Enhancing Early Cancer Treatment

“Automatic detection and characterization of cancer are important clinical needs to enable early treatment,” says Kevin H. Leung, PhD, research associate at Johns Hopkins University School of Medicine in Baltimore. “Most AI models that aim to detect cancer are built on small to moderately sized datasets that usually encompass a single malignancy and/or radiotracer. This represents a critical bottleneck in the current training and evaluation paradigm for AI applications in medical imaging and radiology.”

To address this issue, researchers developed a deep transfer learning approach (a type of AI) for fully automated, whole-body tumor segmentation and prognosis on PET/CT scans. Data from 611 FDG PET/CT scans of patients with lung cancer, melanoma, lymphoma, head and neck cancer, and breast cancer, as well as 408 PSMA PET/CT scans of prostate cancer patients were analyzed in the study.
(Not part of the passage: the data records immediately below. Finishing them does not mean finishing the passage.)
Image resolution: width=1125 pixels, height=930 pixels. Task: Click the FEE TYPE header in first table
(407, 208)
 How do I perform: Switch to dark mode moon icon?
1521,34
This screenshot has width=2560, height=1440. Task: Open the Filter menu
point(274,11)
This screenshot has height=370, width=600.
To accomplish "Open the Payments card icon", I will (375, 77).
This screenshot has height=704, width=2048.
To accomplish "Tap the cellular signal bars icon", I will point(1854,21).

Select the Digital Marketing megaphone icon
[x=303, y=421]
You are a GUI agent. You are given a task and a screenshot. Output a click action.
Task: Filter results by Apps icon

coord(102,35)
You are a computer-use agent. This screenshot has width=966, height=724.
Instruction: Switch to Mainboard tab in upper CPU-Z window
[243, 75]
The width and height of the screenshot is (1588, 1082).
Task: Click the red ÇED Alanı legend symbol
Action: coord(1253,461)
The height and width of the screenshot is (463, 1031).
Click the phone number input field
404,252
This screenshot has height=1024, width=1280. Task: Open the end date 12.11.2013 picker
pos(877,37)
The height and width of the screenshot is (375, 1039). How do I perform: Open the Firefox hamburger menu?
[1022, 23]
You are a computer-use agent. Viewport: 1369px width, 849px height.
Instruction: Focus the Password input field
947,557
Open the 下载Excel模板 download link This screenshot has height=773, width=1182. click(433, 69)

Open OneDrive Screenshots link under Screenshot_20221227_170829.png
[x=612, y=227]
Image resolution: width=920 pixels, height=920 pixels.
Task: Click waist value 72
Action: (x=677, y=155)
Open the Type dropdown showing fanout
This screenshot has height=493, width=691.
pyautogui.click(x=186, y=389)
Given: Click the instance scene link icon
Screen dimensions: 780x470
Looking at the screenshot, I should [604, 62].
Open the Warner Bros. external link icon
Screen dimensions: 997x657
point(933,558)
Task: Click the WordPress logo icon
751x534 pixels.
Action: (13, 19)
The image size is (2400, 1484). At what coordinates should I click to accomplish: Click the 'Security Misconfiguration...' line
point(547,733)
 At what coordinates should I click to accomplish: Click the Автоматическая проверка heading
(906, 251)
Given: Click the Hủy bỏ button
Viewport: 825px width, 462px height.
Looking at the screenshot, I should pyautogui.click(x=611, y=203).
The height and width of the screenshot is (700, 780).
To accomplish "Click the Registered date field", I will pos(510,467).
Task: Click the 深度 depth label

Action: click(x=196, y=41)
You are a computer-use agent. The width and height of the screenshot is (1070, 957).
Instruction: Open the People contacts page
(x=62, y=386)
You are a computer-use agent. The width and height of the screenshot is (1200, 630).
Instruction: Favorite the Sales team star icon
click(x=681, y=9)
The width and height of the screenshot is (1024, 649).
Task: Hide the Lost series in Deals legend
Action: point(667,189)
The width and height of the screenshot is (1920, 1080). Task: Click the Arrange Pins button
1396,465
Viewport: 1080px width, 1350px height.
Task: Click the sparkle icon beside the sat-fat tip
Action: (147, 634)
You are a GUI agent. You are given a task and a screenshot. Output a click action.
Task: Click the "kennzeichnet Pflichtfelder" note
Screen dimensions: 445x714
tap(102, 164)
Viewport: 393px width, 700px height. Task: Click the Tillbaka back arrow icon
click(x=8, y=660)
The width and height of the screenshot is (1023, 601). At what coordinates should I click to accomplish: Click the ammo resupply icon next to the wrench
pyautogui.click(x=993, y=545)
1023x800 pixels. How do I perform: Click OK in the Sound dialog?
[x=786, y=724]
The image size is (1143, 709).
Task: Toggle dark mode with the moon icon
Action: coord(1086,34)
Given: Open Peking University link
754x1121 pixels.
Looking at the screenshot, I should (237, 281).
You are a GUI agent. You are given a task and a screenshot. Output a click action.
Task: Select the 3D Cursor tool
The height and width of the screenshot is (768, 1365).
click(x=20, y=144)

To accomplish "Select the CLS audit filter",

Identifying Early Cancer Biomarkers

The AI approach automatically extracted radiomic features and whole-body imaging measures from the predicted tumor segmentations to quantify molecular tumor burden and uptake across all cancer types. Quantitative features and imaging measures were used to build predictive models to demonstrate prognostic value for risk stratification, survival estimation, and prediction of treatment response in patients with cancer.

“In addition to performing cancer prognosis, the approach provides a framework that will help improve patient outcomes and survival by identifying robust predictive biomarkers, characterizing tumor subtypes, and enabling the early detection and treatment of cancer,” says Leung. “The approach may also assist in the early management of patients with advanced, end-stage disease by identifying appropriate treatment regimens and predicting response to therapies, such as radiopharmaceutical therapy.”

AI to Revolutionize Cancer Imaging

Leung notes that in the future generalizable, fully automated AI tools will play a major role in imaging centers by assisting physicians in interpreting PET/CT scans of patients with cancer. The deep learning approach may also lead to the discovery of important molecular insights about the underlying biological processes that may be currently understudied in large-scale patient populations.